**Available data**:
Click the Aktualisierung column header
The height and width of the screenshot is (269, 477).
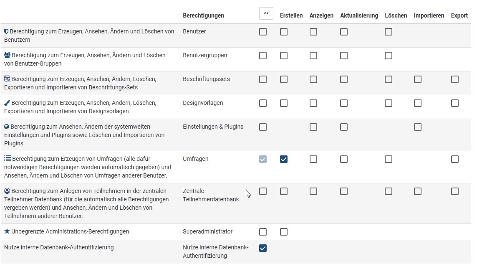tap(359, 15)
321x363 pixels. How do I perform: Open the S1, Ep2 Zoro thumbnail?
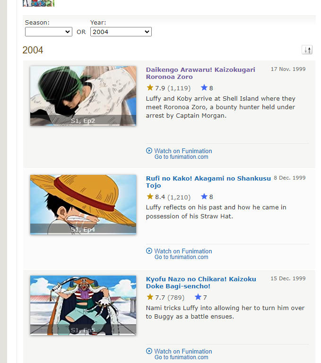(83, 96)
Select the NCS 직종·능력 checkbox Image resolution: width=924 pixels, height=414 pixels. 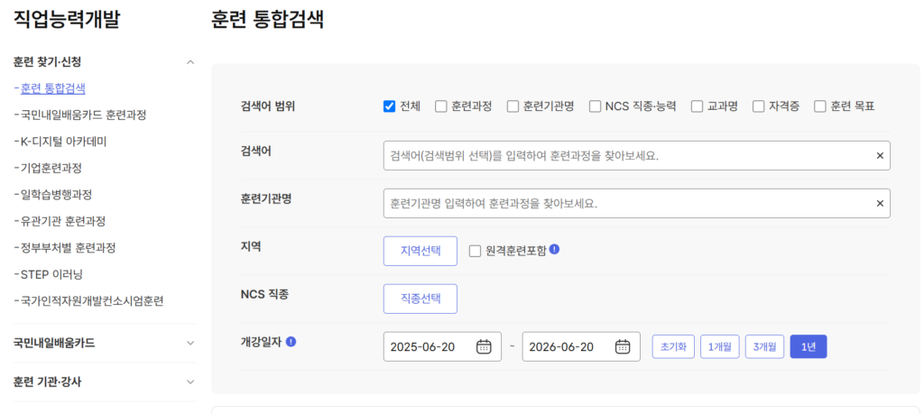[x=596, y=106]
--
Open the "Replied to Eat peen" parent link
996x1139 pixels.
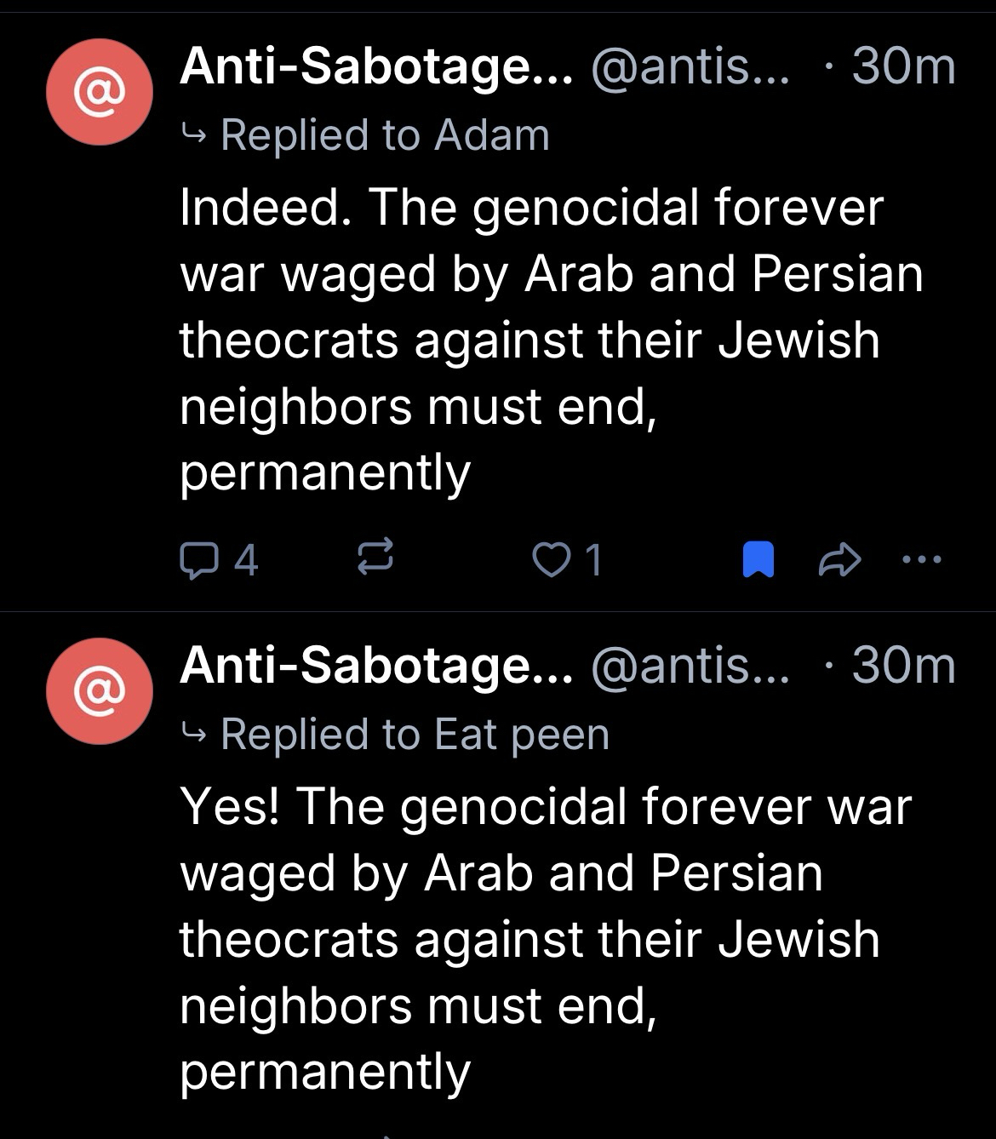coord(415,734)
* * *
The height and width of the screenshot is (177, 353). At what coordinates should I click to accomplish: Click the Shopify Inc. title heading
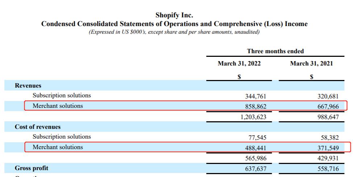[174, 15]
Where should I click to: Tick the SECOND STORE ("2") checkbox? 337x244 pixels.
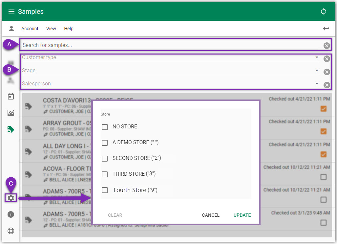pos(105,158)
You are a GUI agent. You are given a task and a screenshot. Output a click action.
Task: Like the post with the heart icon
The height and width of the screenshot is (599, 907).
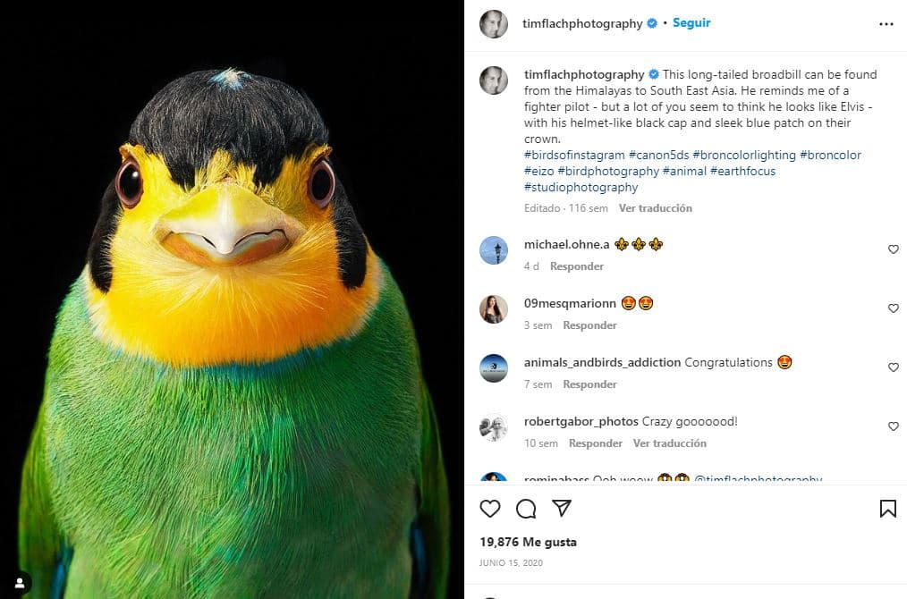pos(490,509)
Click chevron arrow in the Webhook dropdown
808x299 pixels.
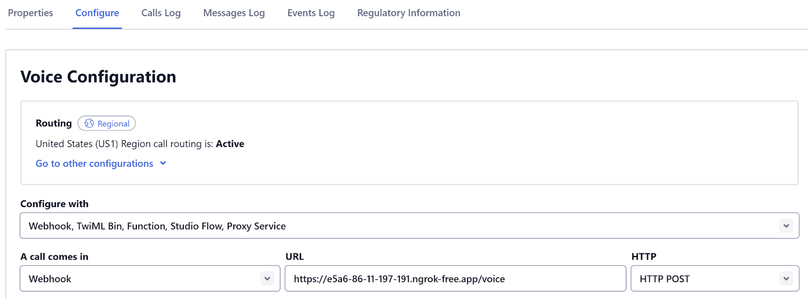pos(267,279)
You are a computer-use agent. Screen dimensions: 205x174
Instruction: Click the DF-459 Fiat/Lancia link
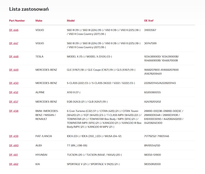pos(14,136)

**Required work**: Among the records above, locate the line containing "You are a GUI" and the line containing "Click chevron arrow in the Webhook dropdown", then transcribe exactly the lines starting at the first and ending at the second, with no pictures.

**Response area**:
You are a GUI agent. You are given a task and a screenshot. Output a click action.
Task: Like the post with the heart icon
The height and width of the screenshot is (599, 907).
pos(490,509)
Click chevron arrow in the Webhook dropdown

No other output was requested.